Trade group formerly called American Collectors Association

ACA International is a trade group located in the United States representing debt collection agencies, creditors, debt buyers, collection attorneys, and debt collection industry service providers.

ACA International is based in Minneapolis and Washington, D.C. with members located throughout the U.S. and more than 25 other countries. The organization, through its members, represents more than 150,000 industry employees.

==History==
In June 1939, the Pacific Coast Association of Collection Agencies and California Association of Collectors held a joint convention in Oakland, California and launched the American Collectors Association with 273 members. The organization changed its name to ACA International in 2001.

==Industry overview==
Collection agencies provide services to their clients include billing, customer service, insurance verification, training, data clearinghouse services, and debt purchasing.

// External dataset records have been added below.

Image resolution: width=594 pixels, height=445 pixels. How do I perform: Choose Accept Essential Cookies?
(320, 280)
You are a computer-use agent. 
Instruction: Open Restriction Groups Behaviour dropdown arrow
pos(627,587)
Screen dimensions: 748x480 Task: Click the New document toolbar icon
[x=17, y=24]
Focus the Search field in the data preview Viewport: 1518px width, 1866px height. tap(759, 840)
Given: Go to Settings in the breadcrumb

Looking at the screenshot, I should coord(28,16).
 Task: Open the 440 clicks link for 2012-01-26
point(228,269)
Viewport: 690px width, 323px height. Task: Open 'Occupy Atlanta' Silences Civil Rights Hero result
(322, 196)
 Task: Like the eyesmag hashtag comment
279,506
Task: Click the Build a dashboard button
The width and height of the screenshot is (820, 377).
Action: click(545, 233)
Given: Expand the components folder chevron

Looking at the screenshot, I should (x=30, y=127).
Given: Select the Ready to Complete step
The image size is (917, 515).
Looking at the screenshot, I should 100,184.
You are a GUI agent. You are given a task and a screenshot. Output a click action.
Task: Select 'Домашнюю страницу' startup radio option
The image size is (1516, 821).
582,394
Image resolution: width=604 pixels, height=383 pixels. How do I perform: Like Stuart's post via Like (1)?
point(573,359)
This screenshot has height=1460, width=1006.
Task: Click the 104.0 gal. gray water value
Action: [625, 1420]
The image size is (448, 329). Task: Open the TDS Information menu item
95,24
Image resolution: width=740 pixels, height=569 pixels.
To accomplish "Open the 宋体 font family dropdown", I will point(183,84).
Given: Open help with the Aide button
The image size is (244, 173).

In 2018, third-party collection agencies returned $90.1 billion to creditors, according to an economic impact survey conducted by Ernst & Young. These agencies help employ more than 124,000 employees with a payroll of $5 billion. In addition, third-party collection agencies contributed more than $108.3 million to charitable organizations and volunteered more than 524,000 hours in 2018—including 229,800 hours for company-sponsored activities.

As the trade association representing these businesses, ACA International lobbies for public policy favorable to its members, provides training and credentialing resources, establishes ethical standards and promotes the value of the industry to businesses, policymakers and consumers.

==Code of conduct==
ACA International members are committed to ethical practices and take the expectations of creditor clients, fellow association members, and members of the public seriously. As a condition of association membership, all ACA members agree to abide by the ACA Code of Conduct and agree that any reports of noncompliance will be handled in accordance with the Association’s Ethics Committee Rules.